#### [Task list]
1. Reproduce the art quiz verbatim between "2) Early photographers" and "to make images.", inclusive.
2. Continue the art quiz from the point at which it stops.

#### [Selected passage]
========
Arts Quiz Questions and Answers

 

 

Arts Quiz Questions and Answers

 

ULTIMATE ART QUIZ – Arts Quiz Questions and Answers Part 1

From symbolism to sculpture, this quiz will put you in touch with your artistic side.

 

1) Which of these is a paint made from pigments and plastic?
A) Acrylic
B) Gesso
C) Acetone
D) Tempera
Answer: A
An acrylic paint is water-soluble, and made from pigments with a plastic binding agent.

 

2) Early photographers made their images on which of these materials?
A) Glass
B) Stone
C) Paper
D) Plastic
Answer: A
Early photographers applied light-reactive chemicals to fragile glass plates and exposed them to light to make images.

 

3) To which artistic movement does Paul Gauguin’s The Yellow Christ belong?
A) Impressionism
B) Bauhaus
C) Cloisonnism
D) Fauvism
Answer: C
French painter Paul Gauguin was one of the earliest practitioners of cloisonnism, a post-Impressionist style characterized by vivid areas of color separated by dark contour lines.

 

4) What does the Venus of Brassempouy represent?
A) a woman’s head
B) an angel
C) a human figure
D) an old man
Answer: A
The Venus of Brassempouy is one of the oldest known representations of the human head. It is a fragment of what was once a larger figurine, and is probably about 25,000 years old.
========
Dataset items
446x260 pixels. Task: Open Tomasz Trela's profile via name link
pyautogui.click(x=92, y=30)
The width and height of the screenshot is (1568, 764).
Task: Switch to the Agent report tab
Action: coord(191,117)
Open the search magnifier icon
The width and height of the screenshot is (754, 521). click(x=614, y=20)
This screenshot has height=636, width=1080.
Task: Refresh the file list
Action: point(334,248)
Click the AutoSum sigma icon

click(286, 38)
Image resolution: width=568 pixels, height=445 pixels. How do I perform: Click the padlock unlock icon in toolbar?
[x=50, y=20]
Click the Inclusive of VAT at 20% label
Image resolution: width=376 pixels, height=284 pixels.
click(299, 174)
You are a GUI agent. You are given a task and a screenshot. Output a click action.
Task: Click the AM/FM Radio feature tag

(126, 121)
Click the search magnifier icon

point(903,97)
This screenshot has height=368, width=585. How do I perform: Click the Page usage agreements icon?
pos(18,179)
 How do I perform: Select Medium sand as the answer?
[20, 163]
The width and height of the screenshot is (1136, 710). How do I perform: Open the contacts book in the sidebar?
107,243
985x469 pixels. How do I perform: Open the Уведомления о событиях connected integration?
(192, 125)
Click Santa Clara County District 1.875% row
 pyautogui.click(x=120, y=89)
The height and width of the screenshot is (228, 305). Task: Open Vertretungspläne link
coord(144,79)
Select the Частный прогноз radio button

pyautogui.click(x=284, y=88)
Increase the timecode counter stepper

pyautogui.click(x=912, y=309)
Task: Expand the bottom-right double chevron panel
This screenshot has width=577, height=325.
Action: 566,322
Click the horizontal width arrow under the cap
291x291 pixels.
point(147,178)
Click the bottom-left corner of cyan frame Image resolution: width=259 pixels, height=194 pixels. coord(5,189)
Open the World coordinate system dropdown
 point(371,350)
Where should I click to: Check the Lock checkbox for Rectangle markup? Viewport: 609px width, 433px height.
========
#### [Responses for each task]
1.
2) Early photographers made their images on which of these materials?
A) Glass
B) Stone
C) Paper
D) Plastic
Answer: A
Early photographers applied light-reactive chemicals to fragile glass plates and exposed them to light to make images.

2.
 

5) Which architect founded the Bauhaus school of design?
A) Walter Gropius
B) Frank Gehry
C) I.M. Pei
D) Frank Lloyd Wright
Answer: A
The Bauhaus school of design was founded in 1919 by architect Walter Gropius.

 

6) Who designed the Vietnam Veterans Memorial?
A) Henri Matisse
B) Maya Lin
C) Frank Gehry
D) Frank Lloyd Wright
Answer: B
Maya Lin, an American sculptor and architect, created the Vietnam Veterans Memorial in Washington, D.C.

 

7) What did I.M. Pei design outside the Louvre, in Paris?
A) Sarcophagus
B) Obelisk
C) Ziggurat
D) Pyramid
Answer: D
Made of glass and metal and designed by I.M. Pei, a pyramid stands before the Louvre, the famed museum in Paris, France.

 

8) Which one of these is not a well-known Indian sculptor?
A) Ramkinkar Baij
B) Henry Moore
C) Kumaradeva
D) Krishna Reddy
Answer: B
Henry Moore was a famed English sculptor. The other three are among the many famed sculptors of India.

 

9) What animal often symbolizes peace in art?
A) Dog
B) Duck
C) Deer
D) Dove
Answer: D
The dove represents peace in many artworks. Pablo Picasso, for example, painted a dove for the World Peace Conference held in 1951.

 

10) What was the subject of the earliest known paintings?
A) Animals
B) Landscapes
C) Sports
D) Flowers
Answer: A
The paintings in the Lascaux caves in France of 15,000 years ago were of bison, antelope, mammoths, and other migratory animals.

 

ARTISTS, PAINTERS, & ARCHITECTS – Arts Quiz Questions and Answers Part 2

Who picked up a paintbrush, chisel, or piece of clay to create the world’s most famous works of art? Draw on your knowledge of well-known artists to find out.

 

11) What Dutch artist is famous for his strange geometrical puzzles?
A) M.C. Escher
B) Pieter Breughel
C) Vincent Van Gogh
D) Jan Van Eyk
Answer: A
M.C. Escher (1898-–1971), a Dutch artist, is known for lithographs and woodcuts that use realistic details and geometry to create bizarre conceptual and optical effects.

 

12) Which of these artists is famous for using human paintbrushes?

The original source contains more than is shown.